El quinto lanzazo se lo habían revuelto en la panza, «Kyrie eleison, Christy eleison», susurró. El sol secaba el cuero, la pelambrería se erizaba y volvía más opaca. Un largo y modulado quejido se cortó, como si devolviera una bebida. Alguna vez, Santiaguito se emborracharía, le gustaría la caña como a él mismo. Era, es, tan joven y le gustaban las mujeres a rabiar. La sexta lanza se la habrían encajado ya en el suelo, como para destrozarle las corotas y el uchú. Miró el pesado reloj de oro, su regalo. Media hora; quedaban varios lanzazos y no podía correr el riesgo de que el corazón o el bazo reventaran.
A una señal aparecieron el cuarteador y el caballo, uno de los suyos.

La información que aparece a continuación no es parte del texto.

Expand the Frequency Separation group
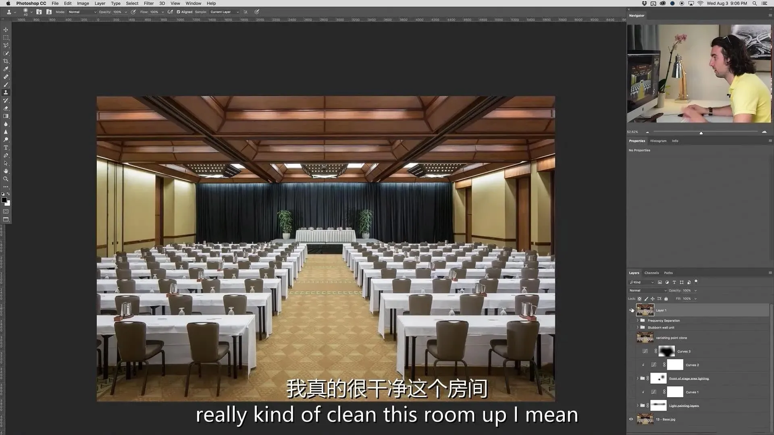Image resolution: width=774 pixels, height=435 pixels. (x=637, y=321)
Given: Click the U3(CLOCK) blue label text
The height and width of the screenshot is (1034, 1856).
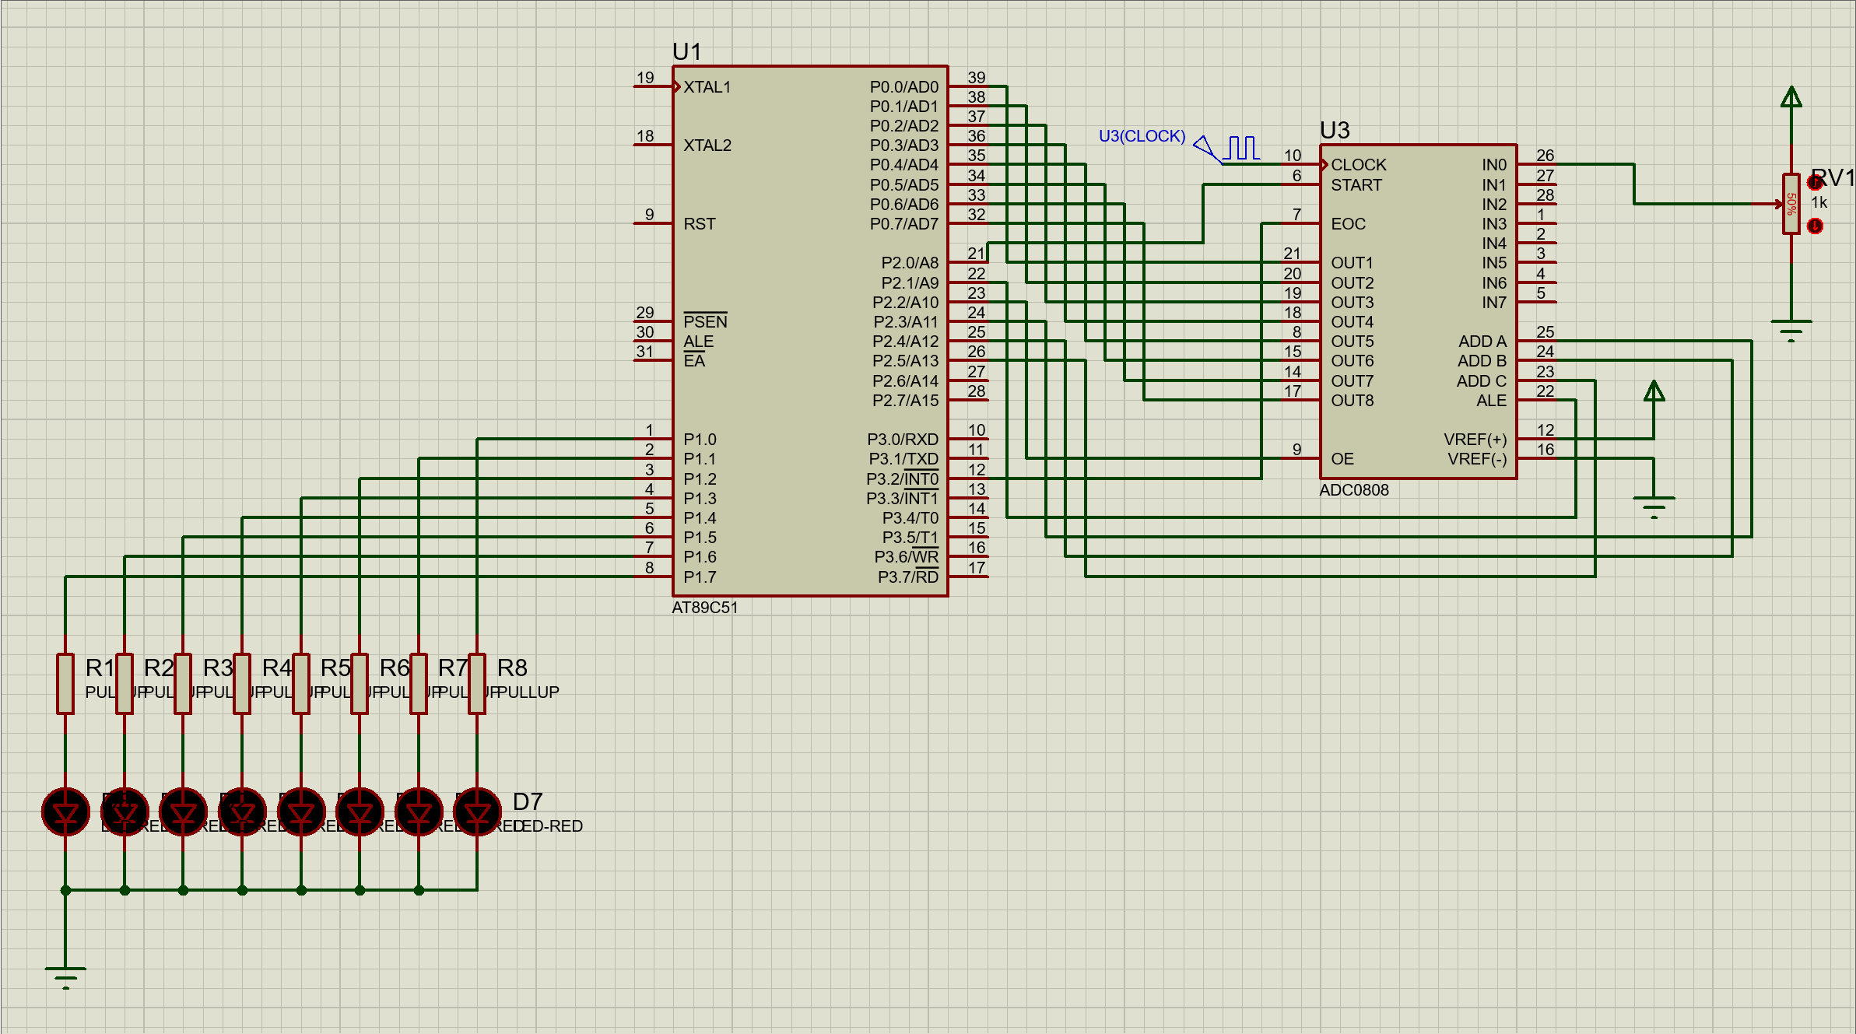Looking at the screenshot, I should [1142, 136].
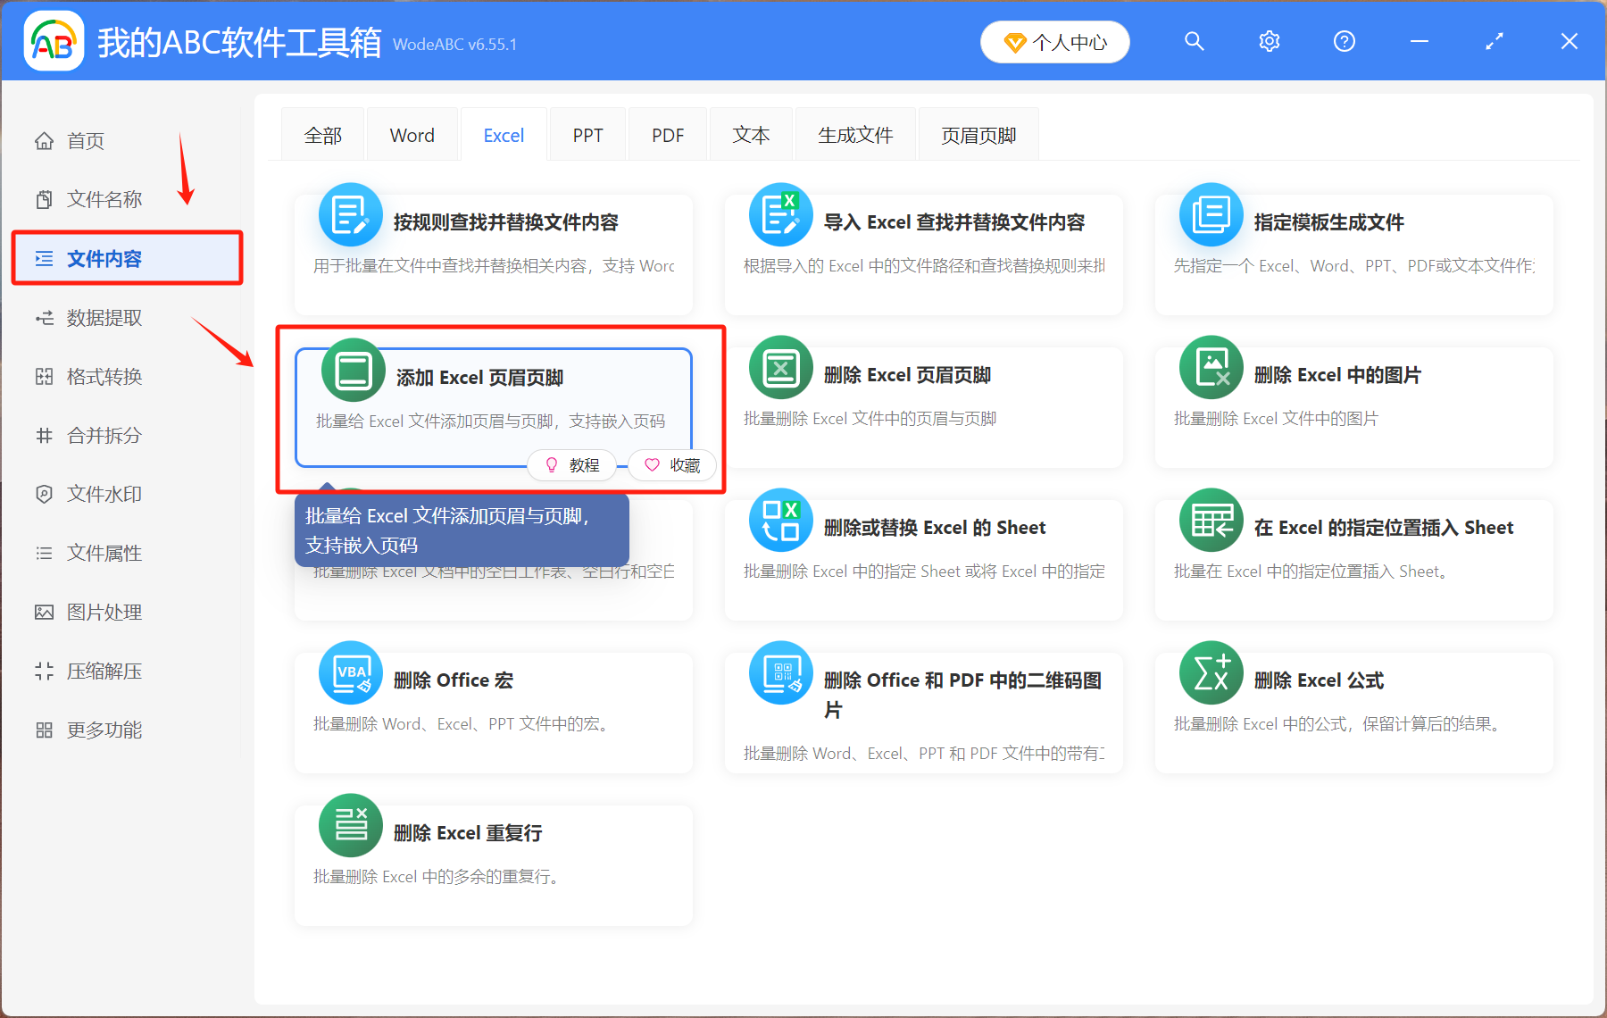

Liaron la esfera con un lazo trenzado. Santiaguito no podría saber lo que le esperaba; hasta allí sí, luego nadie. Dejaron un largo juego al lazo y lo ataron a las argollas de la cincha.
—¡Montá, Remigio! —gritó.
El murmullo de la gente fue creciendo; se volvían hacia él asombrados y el cuchicheo le rebotaba en la cara. La lanza del costado derecho; no le habían encontrado el corazón a Pancho. Con su propio látigo fustigó el anca del alazán. Saltó el animal en anticipo, una vuelta al patio arrastrando la bola. Algunos alaridos gauchesco, la escena podía parecer un juego de habilidad. Lo era en contra y favor de la muerte. Chuzas en el cuerpo de Francisco. La segunda vuelta al gran patio. La bola botaba y rebotaba y ya nadie intentaba imaginar qué lado Herrerita tocaba el suelo. Una nueva señal a Remigio, el caballo enderezó hacia el portón. Conocía el itinerario hasta la Plaza Mayor, donde debía dar tres vueltas y regresar por la calle de la Acequia Real. Menos de media hora; esperaría en silencio como en el otro funeral. Un interrogante cuchicheo, hasta que de mirarlo todos comprendieron que volvería. Recién, entonces, se dio cuenta que Gondra había permanecido impávido atrás de él, la chistera puesta y los brazos cruzados. Fue el último chuzazo. A Santiaguito se le habría quebrado la columna vertebral antes de llegar a la plaza. Pancho estaba muerto.
Remigio volvió al patio envuelto en una nube de polvo, arrastraba una bolsa informe. Se detuvo ante el silencio indeciso. Un jugo espeso y brillante, mezcla de todos los humores del cuerpo humano vivoreó en la tierra suelta. No sabría qué más hacer, había olvidado darle instrucciones para el final de la ceremonia. Involuntariamente alzó la mano, se persignó y el movimiento terminó en la empuñadura del sable. Todo estaba terminado, sólo faltaba que el cura Gallo dijera una jaculatoria en latín. Una señal al capitán Dávila, como para decirle que lo entregara, para que continuase con el ritmo habitual de la justicia, al inspector de policía y al oficial mayor del despacho general de gobierno.
—Quiero leer lo restante del sumario —dijo a Gondra, como escapando a la nube de polvo que se asentaba mansamente—. ¡Que nadie me moleste! Además, ahora ya no quiero ver a Santiaguito, ya no es más el Herrera que yo hice cadete.